*** Working data

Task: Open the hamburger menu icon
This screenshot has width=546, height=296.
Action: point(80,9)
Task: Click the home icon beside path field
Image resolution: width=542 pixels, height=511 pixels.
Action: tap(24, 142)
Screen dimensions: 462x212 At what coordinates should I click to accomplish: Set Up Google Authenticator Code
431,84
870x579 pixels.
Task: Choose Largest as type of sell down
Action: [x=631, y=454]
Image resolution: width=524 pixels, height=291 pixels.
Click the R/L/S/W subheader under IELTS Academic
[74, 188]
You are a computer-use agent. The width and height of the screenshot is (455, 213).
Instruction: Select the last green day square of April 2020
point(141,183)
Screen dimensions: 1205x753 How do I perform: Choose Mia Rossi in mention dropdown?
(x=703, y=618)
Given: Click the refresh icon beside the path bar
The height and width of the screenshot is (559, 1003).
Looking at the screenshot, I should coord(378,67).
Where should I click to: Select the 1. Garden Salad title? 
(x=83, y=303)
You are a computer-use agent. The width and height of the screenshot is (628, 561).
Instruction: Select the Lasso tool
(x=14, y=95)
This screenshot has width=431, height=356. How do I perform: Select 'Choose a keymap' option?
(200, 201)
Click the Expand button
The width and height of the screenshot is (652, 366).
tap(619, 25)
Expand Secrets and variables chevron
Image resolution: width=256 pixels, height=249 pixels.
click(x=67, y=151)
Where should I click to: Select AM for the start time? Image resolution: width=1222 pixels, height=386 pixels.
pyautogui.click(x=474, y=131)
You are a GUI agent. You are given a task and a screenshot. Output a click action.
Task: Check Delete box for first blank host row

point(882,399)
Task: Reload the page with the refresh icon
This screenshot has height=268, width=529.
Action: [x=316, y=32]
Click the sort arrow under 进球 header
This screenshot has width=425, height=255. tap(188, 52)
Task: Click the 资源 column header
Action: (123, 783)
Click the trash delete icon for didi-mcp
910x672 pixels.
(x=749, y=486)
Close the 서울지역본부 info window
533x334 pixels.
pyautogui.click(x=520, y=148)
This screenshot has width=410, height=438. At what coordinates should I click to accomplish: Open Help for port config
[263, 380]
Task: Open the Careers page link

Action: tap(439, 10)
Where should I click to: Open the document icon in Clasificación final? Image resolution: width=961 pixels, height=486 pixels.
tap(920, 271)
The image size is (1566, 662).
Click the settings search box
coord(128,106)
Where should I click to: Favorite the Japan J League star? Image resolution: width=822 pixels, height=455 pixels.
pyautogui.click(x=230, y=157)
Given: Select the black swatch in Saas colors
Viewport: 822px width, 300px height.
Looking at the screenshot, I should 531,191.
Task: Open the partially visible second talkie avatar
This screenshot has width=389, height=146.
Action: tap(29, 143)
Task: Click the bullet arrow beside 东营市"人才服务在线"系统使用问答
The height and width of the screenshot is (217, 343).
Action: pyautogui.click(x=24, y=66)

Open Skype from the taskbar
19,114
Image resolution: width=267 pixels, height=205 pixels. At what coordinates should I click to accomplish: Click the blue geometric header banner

******

### What the exercise asks
The task calls for every line of the material to be reproduced precisely.

### Answer for this exercise
Task: Open the hamburger menu icon
This screenshot has width=546, height=296.
Action: point(80,9)
Task: Click the home icon beside path field
Image resolution: width=542 pixels, height=511 pixels.
Action: tap(24, 142)
Screen dimensions: 462x212 At what coordinates should I click to accomplish: Set Up Google Authenticator Code
431,84
870x579 pixels.
Task: Choose Largest as type of sell down
Action: [x=631, y=454]
Image resolution: width=524 pixels, height=291 pixels.
Click the R/L/S/W subheader under IELTS Academic
[74, 188]
You are a computer-use agent. The width and height of the screenshot is (455, 213).
Instruction: Select the last green day square of April 2020
point(141,183)
Screen dimensions: 1205x753 How do I perform: Choose Mia Rossi in mention dropdown?
(x=703, y=618)
Given: Click the refresh icon beside the path bar
The height and width of the screenshot is (559, 1003).
Looking at the screenshot, I should coord(378,67).
Where should I click to: Select the 1. Garden Salad title? 
(x=83, y=303)
You are a computer-use agent. The width and height of the screenshot is (628, 561).
Instruction: Select the Lasso tool
(x=14, y=95)
This screenshot has width=431, height=356. How do I perform: Select 'Choose a keymap' option?
(200, 201)
Click the Expand button
The width and height of the screenshot is (652, 366).
tap(619, 25)
Expand Secrets and variables chevron
Image resolution: width=256 pixels, height=249 pixels.
click(x=67, y=151)
Where should I click to: Select AM for the start time? Image resolution: width=1222 pixels, height=386 pixels.
pyautogui.click(x=474, y=131)
You are a GUI agent. You are given a task and a screenshot. Output a click action.
Task: Check Delete box for first blank host row

point(882,399)
Task: Reload the page with the refresh icon
This screenshot has height=268, width=529.
Action: [x=316, y=32]
Click the sort arrow under 进球 header
This screenshot has width=425, height=255. tap(188, 52)
Task: Click the 资源 column header
Action: (123, 783)
Click the trash delete icon for didi-mcp
910x672 pixels.
(x=749, y=486)
Close the 서울지역본부 info window
533x334 pixels.
pyautogui.click(x=520, y=148)
This screenshot has width=410, height=438. At what coordinates should I click to accomplish: Open Help for port config
[263, 380]
Task: Open the Careers page link

Action: tap(439, 10)
Where should I click to: Open the document icon in Clasificación final? Image resolution: width=961 pixels, height=486 pixels.
tap(920, 271)
The image size is (1566, 662).
Click the settings search box
coord(128,106)
Where should I click to: Favorite the Japan J League star? Image resolution: width=822 pixels, height=455 pixels.
pyautogui.click(x=230, y=157)
Given: Select the black swatch in Saas colors
Viewport: 822px width, 300px height.
Looking at the screenshot, I should 531,191.
Task: Open the partially visible second talkie avatar
This screenshot has width=389, height=146.
Action: tap(29, 143)
Task: Click the bullet arrow beside 东营市"人才服务在线"系统使用问答
The height and width of the screenshot is (217, 343).
Action: pyautogui.click(x=24, y=66)

Open Skype from the taskbar
19,114
Image resolution: width=267 pixels, height=205 pixels. At what coordinates should I click to accomplish: Click the blue geometric header banner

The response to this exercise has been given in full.